上場廃止企業数は、法人税制の改正で減っていくだろう
帝国データバンクが8月10日発表した「上場廃止企業実態調査」によると、年初から7月末までに上場廃止となった企業数は110社。業界再編やグループ再編による上場廃止が増えているほか、経営破綻による上場廃止も増加。過去最多だった2008年の149社を上回るペースで推移しているとのことです。
上場廃止企業数が過去最多を上回るペースと聞くと、いかにも不況の影響で経営悪化した結果だと思ってしまいますが、実はそうではありません。理由別の上場廃止件数を見ると、完全子会社化(34件)、株式の全部取得(29件)が大きな割合を占めており、経営破たん(24件)、虚偽記載(4件)、時価総額基準(3件)などの理由はそれほど多くないことが分かります。
先日、政府は企業グループに対する法人税制について見直しに入ったことを発表しました。それによると、親会社がグループ内の100%子会社から受け取った配当を課税所得に算入しない仕組みを導入するとのことです。これが実現すると上場廃止理由でトップを占めている「完全子会社化」「株式の全部取得」をする必要がなくなっていくだろうと私は見ています。
現在の法人税の仕組みでは、子会社からの配当を親会社が受け取ったときにも課税されていますが、これはおかしな考え方だと私は思います。なぜなら、そもそも配当とは税金を払った後に支払われるものだからです。
こうした仕組みになっているために、税効率や決算を考慮した結果、大企業は利益を出している子会社を非上場にして、100%子会社として再吸収することを考えます。
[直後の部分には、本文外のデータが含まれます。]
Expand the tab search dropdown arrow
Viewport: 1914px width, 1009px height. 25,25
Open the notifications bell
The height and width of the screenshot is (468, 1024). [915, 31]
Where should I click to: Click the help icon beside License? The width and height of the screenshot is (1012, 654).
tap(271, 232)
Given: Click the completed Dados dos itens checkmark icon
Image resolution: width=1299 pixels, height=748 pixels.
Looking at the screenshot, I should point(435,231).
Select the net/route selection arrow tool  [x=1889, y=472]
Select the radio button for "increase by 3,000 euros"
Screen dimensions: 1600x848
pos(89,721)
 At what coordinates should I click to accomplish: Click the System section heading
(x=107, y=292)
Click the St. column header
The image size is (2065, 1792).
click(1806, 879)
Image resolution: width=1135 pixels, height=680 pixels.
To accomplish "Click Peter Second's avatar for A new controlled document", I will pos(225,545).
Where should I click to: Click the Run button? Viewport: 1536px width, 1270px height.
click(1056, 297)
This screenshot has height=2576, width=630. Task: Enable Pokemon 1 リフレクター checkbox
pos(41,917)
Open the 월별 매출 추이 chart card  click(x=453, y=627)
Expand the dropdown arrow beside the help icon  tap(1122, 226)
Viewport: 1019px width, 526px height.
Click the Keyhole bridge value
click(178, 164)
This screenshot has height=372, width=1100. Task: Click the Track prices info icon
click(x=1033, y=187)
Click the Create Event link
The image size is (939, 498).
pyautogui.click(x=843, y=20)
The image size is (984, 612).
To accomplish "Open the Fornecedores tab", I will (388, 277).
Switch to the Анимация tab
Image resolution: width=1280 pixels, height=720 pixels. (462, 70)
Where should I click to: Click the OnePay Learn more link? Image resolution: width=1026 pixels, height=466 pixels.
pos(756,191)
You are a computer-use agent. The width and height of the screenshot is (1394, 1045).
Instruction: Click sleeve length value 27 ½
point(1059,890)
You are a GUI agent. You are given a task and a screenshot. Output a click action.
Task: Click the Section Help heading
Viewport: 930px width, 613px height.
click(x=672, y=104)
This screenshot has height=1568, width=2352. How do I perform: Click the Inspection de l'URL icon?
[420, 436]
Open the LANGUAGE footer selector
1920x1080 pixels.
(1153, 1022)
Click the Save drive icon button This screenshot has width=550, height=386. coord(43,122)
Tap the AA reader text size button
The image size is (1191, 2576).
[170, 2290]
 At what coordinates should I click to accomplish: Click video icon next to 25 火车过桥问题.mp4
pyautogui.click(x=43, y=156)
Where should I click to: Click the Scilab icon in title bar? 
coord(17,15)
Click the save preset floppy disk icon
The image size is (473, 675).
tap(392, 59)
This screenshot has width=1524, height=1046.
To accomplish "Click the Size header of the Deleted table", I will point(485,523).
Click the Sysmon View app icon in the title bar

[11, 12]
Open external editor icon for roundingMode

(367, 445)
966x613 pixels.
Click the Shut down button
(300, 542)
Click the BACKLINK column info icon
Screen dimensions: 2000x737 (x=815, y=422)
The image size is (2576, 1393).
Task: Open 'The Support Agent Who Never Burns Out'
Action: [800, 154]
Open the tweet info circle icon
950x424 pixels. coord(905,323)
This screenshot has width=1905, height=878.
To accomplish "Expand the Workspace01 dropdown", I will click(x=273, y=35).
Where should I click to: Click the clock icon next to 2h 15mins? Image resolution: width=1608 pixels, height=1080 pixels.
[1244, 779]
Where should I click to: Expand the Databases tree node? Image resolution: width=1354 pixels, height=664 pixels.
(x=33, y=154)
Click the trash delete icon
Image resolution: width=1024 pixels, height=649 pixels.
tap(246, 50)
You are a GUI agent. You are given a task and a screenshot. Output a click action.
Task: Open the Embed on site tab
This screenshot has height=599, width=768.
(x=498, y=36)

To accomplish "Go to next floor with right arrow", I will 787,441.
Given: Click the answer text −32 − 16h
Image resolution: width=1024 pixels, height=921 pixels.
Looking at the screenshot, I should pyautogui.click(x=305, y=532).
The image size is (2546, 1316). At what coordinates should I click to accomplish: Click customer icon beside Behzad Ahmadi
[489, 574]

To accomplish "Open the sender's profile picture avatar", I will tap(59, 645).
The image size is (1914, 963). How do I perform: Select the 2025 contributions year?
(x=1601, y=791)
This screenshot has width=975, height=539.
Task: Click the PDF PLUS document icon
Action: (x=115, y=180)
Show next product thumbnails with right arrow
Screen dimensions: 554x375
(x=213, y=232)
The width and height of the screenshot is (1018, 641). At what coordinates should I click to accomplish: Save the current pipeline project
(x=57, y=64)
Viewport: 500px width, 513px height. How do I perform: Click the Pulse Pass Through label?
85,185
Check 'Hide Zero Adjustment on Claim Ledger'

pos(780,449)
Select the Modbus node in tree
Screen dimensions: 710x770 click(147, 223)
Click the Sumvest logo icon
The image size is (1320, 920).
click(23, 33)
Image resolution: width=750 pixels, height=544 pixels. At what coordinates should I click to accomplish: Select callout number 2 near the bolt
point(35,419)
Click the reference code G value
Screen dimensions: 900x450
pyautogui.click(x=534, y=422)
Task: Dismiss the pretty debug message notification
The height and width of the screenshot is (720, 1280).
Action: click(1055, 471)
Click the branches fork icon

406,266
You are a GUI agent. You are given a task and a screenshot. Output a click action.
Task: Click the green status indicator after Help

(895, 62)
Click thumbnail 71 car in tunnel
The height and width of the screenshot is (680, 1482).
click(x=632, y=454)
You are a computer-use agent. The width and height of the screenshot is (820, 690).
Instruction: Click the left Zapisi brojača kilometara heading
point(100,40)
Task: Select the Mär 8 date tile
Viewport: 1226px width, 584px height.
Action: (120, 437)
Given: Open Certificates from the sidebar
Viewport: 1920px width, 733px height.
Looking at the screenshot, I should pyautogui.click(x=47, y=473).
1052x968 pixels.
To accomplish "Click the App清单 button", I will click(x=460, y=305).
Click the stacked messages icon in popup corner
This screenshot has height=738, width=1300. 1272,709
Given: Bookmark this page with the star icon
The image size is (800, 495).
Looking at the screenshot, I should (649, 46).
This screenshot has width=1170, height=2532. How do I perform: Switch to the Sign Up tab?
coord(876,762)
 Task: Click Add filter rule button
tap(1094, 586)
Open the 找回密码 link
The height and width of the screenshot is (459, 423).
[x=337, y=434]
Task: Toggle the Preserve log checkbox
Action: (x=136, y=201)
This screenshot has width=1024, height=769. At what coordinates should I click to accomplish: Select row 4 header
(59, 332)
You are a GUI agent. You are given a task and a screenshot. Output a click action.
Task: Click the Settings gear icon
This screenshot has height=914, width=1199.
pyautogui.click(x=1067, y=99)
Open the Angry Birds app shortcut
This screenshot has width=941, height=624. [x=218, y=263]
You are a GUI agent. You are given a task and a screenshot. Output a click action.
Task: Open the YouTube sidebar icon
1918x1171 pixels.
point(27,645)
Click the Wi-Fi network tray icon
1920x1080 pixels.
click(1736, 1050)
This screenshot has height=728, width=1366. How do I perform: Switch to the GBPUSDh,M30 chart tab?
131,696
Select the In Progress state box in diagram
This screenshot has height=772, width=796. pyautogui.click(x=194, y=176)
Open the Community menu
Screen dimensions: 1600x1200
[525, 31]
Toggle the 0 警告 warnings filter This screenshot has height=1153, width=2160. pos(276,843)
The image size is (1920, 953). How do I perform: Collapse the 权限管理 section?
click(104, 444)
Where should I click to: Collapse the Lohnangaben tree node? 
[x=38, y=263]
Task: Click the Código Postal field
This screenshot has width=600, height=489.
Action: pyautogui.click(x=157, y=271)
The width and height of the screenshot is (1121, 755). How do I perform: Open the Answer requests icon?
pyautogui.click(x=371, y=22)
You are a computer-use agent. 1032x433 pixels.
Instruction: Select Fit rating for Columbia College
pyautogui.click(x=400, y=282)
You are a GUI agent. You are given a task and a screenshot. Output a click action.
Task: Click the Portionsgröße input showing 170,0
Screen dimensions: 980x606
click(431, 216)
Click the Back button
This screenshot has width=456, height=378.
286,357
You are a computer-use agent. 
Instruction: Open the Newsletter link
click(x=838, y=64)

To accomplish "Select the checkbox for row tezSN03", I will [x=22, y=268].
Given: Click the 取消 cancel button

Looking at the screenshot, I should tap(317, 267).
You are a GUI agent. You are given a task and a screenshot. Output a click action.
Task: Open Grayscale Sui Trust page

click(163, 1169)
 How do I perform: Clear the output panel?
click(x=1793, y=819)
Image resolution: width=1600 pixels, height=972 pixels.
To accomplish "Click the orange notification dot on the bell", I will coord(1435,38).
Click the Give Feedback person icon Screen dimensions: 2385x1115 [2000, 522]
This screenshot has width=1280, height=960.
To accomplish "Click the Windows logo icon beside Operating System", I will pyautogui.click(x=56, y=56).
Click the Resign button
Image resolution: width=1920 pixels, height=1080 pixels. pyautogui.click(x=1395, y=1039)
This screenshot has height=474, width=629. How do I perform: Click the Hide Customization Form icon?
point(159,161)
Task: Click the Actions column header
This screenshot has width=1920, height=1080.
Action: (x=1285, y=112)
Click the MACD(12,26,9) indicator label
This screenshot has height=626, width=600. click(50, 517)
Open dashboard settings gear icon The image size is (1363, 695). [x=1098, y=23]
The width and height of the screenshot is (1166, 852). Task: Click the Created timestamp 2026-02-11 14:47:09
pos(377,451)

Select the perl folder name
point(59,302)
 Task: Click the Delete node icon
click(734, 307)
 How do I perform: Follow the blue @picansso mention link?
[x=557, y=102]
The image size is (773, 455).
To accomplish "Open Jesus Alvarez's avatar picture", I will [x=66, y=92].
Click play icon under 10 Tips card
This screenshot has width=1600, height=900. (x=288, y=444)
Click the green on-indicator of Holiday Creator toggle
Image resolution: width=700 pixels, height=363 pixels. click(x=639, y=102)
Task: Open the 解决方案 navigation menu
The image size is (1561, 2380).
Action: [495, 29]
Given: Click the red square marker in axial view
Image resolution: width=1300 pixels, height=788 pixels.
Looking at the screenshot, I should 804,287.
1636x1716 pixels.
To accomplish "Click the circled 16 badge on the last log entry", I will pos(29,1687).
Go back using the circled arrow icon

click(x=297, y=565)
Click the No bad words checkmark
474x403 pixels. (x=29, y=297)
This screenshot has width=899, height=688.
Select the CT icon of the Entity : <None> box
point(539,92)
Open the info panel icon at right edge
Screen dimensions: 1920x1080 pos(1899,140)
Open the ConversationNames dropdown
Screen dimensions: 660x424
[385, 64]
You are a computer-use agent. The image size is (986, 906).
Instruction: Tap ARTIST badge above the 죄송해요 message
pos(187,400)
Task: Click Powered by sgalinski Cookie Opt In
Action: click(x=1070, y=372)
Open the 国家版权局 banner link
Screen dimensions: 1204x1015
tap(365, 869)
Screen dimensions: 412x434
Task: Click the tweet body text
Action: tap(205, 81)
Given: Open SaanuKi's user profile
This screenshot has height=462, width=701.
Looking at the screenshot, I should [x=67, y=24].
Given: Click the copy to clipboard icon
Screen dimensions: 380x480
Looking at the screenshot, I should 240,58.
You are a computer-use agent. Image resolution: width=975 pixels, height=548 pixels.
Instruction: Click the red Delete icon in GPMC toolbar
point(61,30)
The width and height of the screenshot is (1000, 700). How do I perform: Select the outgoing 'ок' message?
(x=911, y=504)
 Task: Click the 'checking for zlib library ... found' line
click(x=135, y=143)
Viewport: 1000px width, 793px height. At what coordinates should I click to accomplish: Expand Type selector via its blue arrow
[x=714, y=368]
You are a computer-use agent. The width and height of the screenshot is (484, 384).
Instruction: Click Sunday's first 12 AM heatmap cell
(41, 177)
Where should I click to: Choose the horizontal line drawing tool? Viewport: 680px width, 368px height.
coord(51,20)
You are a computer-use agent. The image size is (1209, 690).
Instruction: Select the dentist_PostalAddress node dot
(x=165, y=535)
それが今日の上場廃止企業数の増加につながっているのだと私は思っています。
完全子会社化をしなくても、100%子会社から受け取った配当を課税所得に算入しない仕組みになれば、「子会社を独立させて上場させてみたものの、税効率も良くないから、今度は非上場に戻して再吸収してしまおう」というような"方針の定まらない子会社運営"の改善にもつながるので、私は非常に良いことだと思います。
●チャイ・エックスの買収は、野村にとって大成功事例だ
8月12日、野村ホールディングス傘下で欧州株を中心に私設株式市場を運営するチャイ・エックスは、シンガポール取引所と共同で日本株を含めたアジア株の大口取引サービスを始めると発表しました。両者は折半出資で運営会社を設立し、2010年前半にサービスを始めるとのことです。
野村が2007年に買収した米エージェンシーブローカー大手のインスティネット社が、今のチャイ・エックスにつながっています。当時からインスティネット社は米機関投資家向けの委託電子取引をグローバルで取り扱っており、野村のハイテク電子取引システムを強化する戦略の一環として傘下に組み込まれました。
シンガポール取引所と言えば、東証も株を保有していて、日本と関係性が深い取引所ですが、実は今回の動きは東証を否定することにつながる側面があります。チャイ・エックスは、専門家によるプライベート取引において大きな強みを持っており、アジア株に乗り出した際には、東証の取り扱いシェアにも大きな影響が出てくると思います。
実際、チャイ・エックスの強さは、欧州の主な株式指数売買の取り扱いシェアに顕著に現れています。例えば、FTSE100(英)の取り扱いシェアでは、証券市場:65.7%に対して、チャイ・エックス:21.9%まで伸びてきています。その他、Dax30(独)、AEX25(蘭)、CAC40(仏)などでも、チャイ・エックスは15%強のシェアを獲得しています。
手数料が安く、アルゴリズム取引に対応できるシステムレベルの高さ、という点がチャイ・エックスの強みです。現在のところ、既存の取引所ではチャイ・エックスのシステムレベルに追いついていません。これは東証にももちろん当てはまることです。
ロンドン証券取引所の7月月間の証券会社別の株式売買シェアで、野村グループが初めてトップになったというニュースがありました。昨秋に買収したリーマン・ブラザーズ欧州部門の取引システムや顧客網が本格的に寄与し始めたという見方もあるようですが、私は違うと思います。
リーマン・ブラザーズを買収したからではなく、チャイ・エックスによるシェア獲得が大きな要因だと思います。野村にとって、チャイ・エックスの買収は、野村の数ある買収施策の中で、際立って成功し、利益に貢献している事例だと言えるでしょう。